Notes du passé

Trois sortes de villages administratifs sur la côte Est

Au XIXe siècle, la présence merina en pays betsimisaraka se traduit par un chapelet de centres fortifiés, le long de la côte Est. D’après Manassé Esoavelomandroso (La province maritime orientale du Royaume de Madagascar à la fin du XIXe siècle (1882-1895), chaque centre- capitale d’un gouvernement ou renivohitra (ville-mère)- sur le littoral comprend deux quartiers. D’une part, le port est habité par les Betsimi­saraka et les étrangers ; de l’autre, le fort domine les maisons qui abritent les soldats merina et leurs familles.

Parfois, les deux quartiers sont séparés l’un de l’autre par plusieurs kilomètres et forment deux villes distinctes comme « le couple Tanimandry (centre militaire et administratif) et Andevoranto (centre commercial); ou Maintinandry (centre militaire) et Vatomandry (centre administratif et commercial) ».

Toujours selon l’historien, la présence merina apparait aussi dans l’existence de zana-bohitra, chefs-lieux de district dont la plupart se trouvent à l’intérieur des terres et non plus au bord de la mer. Certains Betsimisaraka appellent aussi ces villes-enfants, tanàm-panjakana ou villages administratifs pour les distinguer des villages betsimisaraka. Certains n’existent plus dans la seconde moitié du XXe siècle, d’autres subsistent encore, mais perdent leur importance d’antan. D’autres enfin continuent à jouer leur rôle de centres administratifs et sont plus ou moins animés ou actifs.

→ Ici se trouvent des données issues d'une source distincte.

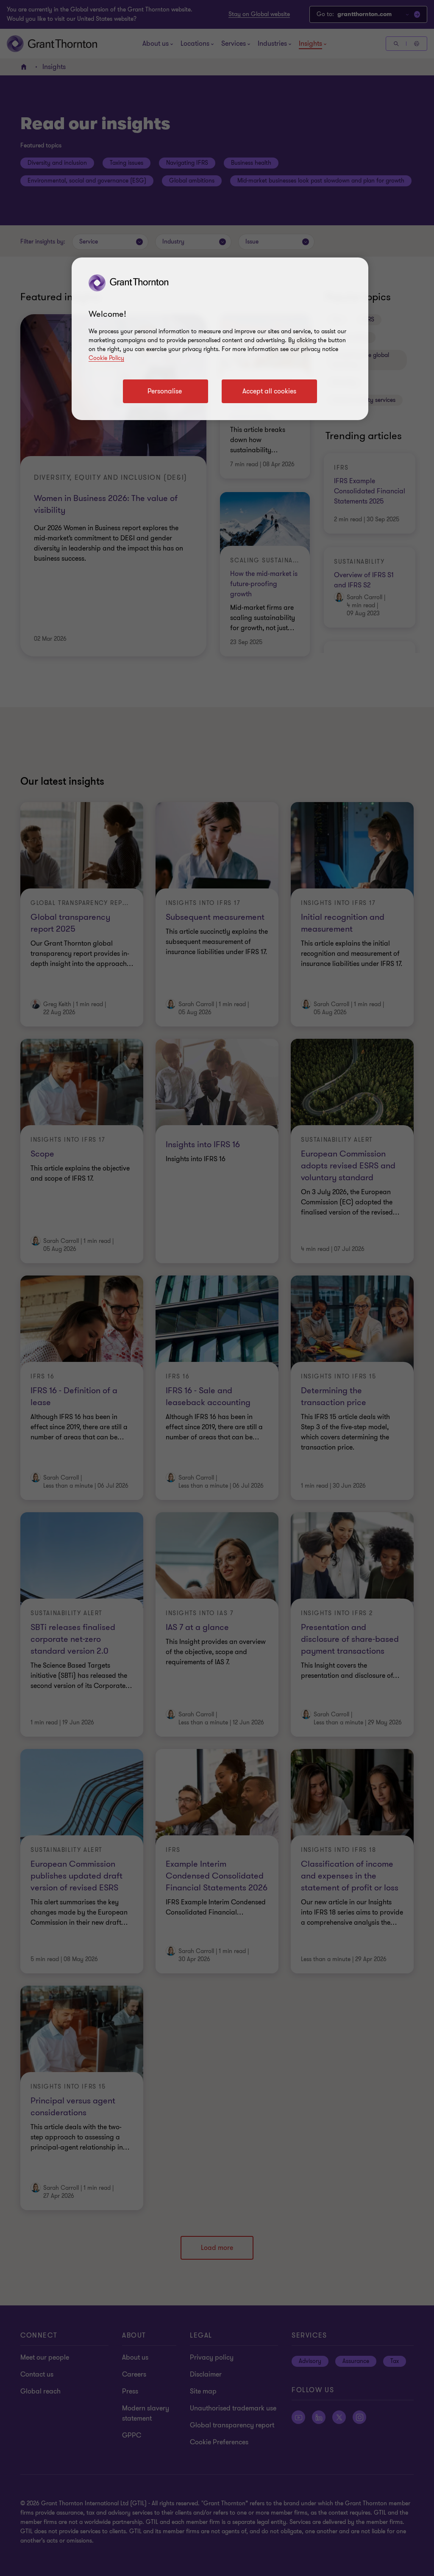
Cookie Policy (106, 358)
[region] (220, 338)
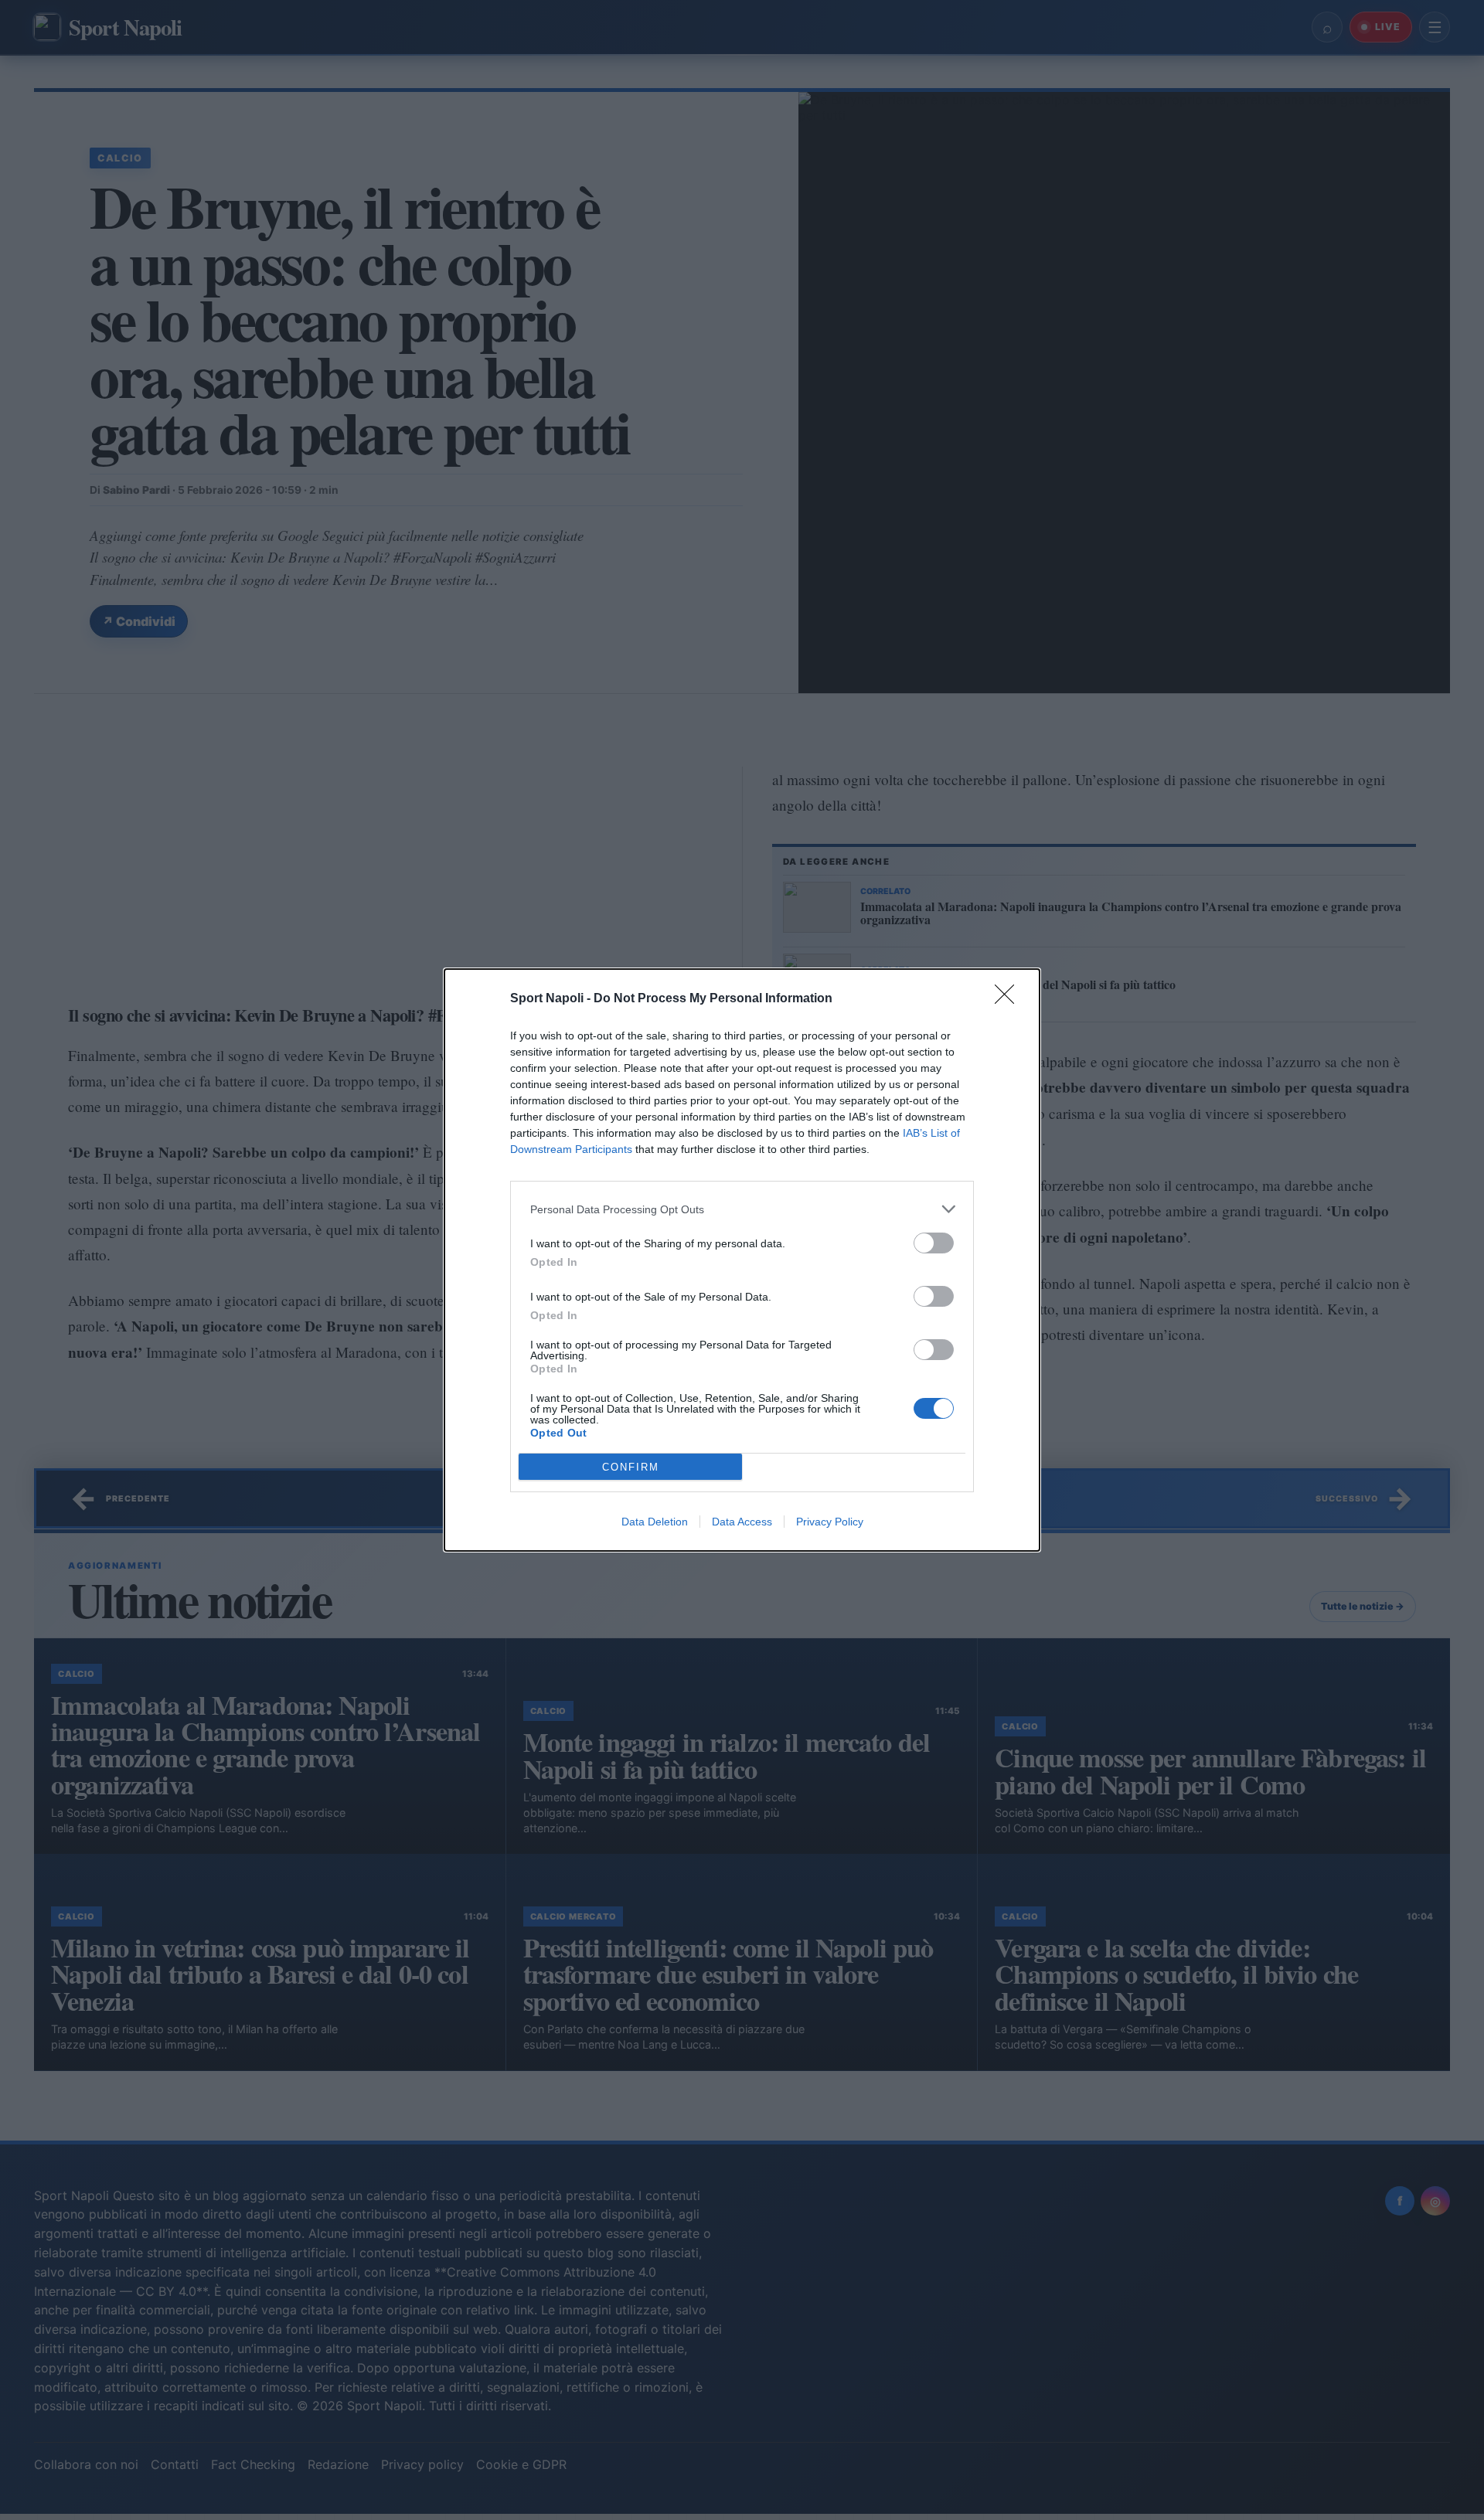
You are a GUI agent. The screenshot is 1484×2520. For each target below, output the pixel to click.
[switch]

Les conditions variées de leur création expliquent la diversité des tanàm-panjakana. « Centres d’encadrement des Betsimisaraka et de rayonnement de la civilisation aux yeux des autorités merina, ils bouleversent, par leur existence, l’économie et la culture des populations soumises.» Manassé Esoavelo­mandroso indique que, à la fin du XIXe siècle, trois types de villages administratifs existent en pays betsimisaraka.

Les plus anciens, également les plus connus grâce aux relations des voyageurs, sont les villages-étapes qui sillonnent la piste Toamasina-Antananarivo. Entre les deux villes, s’égrènent de petits hameaux de cinq ou six cases, des villages d’une cinquantaine de cases à l’exemple de Vavony ou Ankarefo, et même de gros centres comme Beforona avec son rova-le fort qu’habite l’officier qui commande la place-, son temple et son école. Ainsi, les nombreux Tsimandoa- les courriers royaux qui sont des coureurs endurants- et les Maromita- porteurs de marchandises qui fréquentent régulièrement cette voie- sont assurés de trouver un gîte.

En outre, la distance entre deux étapes est assez courte. Et « pour assurer un acheminement régulier et efficace de sa correspondance et de ses colis, le gouvernement de Tananarive perfectionne le système en choisissant un certain nombre de villages qui deviennent ainsi des villages-étapes ».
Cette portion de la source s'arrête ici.